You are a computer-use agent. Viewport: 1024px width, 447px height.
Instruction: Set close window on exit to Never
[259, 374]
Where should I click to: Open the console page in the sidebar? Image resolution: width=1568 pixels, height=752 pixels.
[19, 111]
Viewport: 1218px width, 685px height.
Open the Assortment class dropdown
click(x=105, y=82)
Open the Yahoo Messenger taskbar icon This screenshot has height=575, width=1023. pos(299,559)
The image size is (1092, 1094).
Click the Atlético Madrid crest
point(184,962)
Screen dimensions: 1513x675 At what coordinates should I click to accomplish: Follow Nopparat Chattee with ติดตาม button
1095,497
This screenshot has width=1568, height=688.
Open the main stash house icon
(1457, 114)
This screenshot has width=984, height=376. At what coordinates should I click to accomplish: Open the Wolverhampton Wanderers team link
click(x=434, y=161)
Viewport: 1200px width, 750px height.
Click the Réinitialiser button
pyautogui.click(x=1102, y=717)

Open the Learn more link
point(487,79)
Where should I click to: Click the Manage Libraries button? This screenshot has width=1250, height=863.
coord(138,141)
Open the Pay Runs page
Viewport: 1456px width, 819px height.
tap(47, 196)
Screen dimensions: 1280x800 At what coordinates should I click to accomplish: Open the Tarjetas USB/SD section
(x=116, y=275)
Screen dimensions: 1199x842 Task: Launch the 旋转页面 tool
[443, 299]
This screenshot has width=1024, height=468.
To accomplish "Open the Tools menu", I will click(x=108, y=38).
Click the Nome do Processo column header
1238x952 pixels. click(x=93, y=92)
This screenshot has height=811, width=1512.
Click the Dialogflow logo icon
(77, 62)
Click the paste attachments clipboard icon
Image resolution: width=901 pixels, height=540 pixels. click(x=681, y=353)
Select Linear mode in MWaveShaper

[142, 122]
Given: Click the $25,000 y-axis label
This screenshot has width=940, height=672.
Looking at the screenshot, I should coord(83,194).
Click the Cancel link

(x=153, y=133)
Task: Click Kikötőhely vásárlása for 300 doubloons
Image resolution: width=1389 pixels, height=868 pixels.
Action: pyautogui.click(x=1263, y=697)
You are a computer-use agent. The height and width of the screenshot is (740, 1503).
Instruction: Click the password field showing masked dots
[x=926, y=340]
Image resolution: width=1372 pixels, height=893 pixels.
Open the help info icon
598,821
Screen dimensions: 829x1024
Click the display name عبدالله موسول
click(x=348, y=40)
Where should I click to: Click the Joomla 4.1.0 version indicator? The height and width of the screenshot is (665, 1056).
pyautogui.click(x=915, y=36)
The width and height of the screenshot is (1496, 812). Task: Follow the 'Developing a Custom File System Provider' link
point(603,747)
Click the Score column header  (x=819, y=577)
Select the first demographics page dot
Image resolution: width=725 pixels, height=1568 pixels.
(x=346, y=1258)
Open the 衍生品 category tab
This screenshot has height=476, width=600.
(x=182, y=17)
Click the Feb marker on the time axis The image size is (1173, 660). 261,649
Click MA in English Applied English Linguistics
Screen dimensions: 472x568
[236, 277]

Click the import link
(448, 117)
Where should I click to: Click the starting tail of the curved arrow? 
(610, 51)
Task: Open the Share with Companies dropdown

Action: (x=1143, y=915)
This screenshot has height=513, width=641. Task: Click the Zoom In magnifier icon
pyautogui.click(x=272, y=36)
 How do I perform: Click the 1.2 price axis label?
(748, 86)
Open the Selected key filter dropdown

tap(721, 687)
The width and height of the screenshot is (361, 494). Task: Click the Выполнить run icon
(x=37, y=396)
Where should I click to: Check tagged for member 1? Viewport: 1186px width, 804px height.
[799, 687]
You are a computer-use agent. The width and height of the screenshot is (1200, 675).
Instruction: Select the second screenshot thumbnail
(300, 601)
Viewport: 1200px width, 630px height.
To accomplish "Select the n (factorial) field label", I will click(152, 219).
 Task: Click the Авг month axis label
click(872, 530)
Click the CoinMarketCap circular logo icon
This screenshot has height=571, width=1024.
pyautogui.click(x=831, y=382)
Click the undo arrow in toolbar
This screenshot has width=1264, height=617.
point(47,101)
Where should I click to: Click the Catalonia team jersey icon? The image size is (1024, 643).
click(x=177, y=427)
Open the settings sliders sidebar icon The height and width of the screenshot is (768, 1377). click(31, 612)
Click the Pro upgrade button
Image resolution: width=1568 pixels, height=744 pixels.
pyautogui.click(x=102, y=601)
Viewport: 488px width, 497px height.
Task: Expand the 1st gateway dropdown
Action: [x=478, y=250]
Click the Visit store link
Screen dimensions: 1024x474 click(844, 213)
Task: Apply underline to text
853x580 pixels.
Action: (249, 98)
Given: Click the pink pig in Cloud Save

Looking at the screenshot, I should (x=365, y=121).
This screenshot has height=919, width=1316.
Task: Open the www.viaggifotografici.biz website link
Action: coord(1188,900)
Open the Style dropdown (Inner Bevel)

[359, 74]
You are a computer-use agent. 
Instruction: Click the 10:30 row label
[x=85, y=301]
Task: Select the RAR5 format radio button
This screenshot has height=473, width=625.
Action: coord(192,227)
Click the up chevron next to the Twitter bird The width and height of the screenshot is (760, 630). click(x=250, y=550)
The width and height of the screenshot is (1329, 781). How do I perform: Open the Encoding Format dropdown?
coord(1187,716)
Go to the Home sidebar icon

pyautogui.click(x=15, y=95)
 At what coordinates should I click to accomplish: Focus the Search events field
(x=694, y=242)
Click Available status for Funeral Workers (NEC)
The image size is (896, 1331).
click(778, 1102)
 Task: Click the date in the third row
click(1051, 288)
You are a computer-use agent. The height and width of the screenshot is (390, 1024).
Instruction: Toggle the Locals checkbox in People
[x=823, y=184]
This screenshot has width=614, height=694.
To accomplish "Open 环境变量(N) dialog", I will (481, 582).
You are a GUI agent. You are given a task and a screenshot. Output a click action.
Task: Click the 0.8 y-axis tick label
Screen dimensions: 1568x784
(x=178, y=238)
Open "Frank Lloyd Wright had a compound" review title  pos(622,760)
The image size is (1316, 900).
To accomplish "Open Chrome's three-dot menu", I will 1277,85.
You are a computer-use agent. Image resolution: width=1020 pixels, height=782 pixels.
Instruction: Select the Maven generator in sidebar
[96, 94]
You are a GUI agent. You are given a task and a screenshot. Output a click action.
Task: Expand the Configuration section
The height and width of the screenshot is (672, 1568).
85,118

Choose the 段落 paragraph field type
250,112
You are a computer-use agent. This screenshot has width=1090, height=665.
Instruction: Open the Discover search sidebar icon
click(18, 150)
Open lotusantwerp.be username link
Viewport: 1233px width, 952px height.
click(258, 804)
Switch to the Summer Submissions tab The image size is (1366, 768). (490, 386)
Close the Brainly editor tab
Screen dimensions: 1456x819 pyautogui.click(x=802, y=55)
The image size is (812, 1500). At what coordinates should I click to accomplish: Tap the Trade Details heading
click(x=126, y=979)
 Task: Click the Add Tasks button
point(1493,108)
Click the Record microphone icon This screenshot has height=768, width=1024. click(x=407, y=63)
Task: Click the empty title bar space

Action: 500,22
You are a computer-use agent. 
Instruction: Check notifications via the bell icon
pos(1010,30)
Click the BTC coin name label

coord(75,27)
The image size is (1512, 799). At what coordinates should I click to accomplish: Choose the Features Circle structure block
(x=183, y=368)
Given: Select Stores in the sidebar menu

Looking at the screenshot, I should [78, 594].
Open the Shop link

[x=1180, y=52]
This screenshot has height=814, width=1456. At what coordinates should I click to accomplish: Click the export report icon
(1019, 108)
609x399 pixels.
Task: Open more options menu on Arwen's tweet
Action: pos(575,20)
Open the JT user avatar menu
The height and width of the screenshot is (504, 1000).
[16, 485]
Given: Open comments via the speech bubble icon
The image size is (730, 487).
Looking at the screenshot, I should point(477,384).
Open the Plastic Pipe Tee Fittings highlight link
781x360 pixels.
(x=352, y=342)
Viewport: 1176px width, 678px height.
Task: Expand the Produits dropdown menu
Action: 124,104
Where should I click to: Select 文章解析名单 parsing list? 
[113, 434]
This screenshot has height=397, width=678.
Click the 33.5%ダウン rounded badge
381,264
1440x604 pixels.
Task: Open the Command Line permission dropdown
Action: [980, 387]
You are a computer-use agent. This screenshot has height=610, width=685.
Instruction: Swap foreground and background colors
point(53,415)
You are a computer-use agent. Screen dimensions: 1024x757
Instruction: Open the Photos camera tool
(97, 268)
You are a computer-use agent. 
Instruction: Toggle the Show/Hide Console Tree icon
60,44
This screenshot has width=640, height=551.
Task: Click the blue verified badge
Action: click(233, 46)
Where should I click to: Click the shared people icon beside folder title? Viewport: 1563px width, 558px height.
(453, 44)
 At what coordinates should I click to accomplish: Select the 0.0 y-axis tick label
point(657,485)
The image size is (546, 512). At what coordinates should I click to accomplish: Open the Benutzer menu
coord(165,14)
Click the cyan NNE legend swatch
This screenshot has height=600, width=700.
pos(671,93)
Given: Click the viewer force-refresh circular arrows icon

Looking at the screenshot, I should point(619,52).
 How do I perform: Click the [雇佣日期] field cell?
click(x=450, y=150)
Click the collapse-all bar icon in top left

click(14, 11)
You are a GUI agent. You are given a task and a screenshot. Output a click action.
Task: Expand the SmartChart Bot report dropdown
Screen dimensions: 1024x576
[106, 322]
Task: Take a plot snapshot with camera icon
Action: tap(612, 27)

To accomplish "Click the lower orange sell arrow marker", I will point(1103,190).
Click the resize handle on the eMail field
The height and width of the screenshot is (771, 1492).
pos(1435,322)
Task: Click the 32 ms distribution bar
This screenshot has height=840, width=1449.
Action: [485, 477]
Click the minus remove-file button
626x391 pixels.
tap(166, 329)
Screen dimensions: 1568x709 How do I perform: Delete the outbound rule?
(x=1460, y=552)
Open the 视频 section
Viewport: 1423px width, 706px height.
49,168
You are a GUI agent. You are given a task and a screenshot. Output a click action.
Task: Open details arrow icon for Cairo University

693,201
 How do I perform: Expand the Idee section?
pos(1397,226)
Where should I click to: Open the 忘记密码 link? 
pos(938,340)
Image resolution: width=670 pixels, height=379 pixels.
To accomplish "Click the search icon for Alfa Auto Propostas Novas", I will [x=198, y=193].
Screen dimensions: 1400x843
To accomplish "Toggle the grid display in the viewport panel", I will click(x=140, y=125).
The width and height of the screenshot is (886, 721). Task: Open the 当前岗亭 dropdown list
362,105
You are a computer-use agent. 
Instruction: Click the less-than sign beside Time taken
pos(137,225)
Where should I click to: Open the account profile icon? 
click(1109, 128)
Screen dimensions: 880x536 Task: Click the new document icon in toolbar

......

WHAT TO WORK ON:
Reproduce everything in the data above from the line containing "Screen dimensions: 829x1024" down to the line containing "pyautogui.click(x=915, y=36)", including both of those lines.

RESPONSE FOR THIS EXERCISE:
Screen dimensions: 829x1024
Click the display name عبدالله موسول
click(x=348, y=40)
Where should I click to: Click the Joomla 4.1.0 version indicator? The height and width of the screenshot is (665, 1056).
pyautogui.click(x=915, y=36)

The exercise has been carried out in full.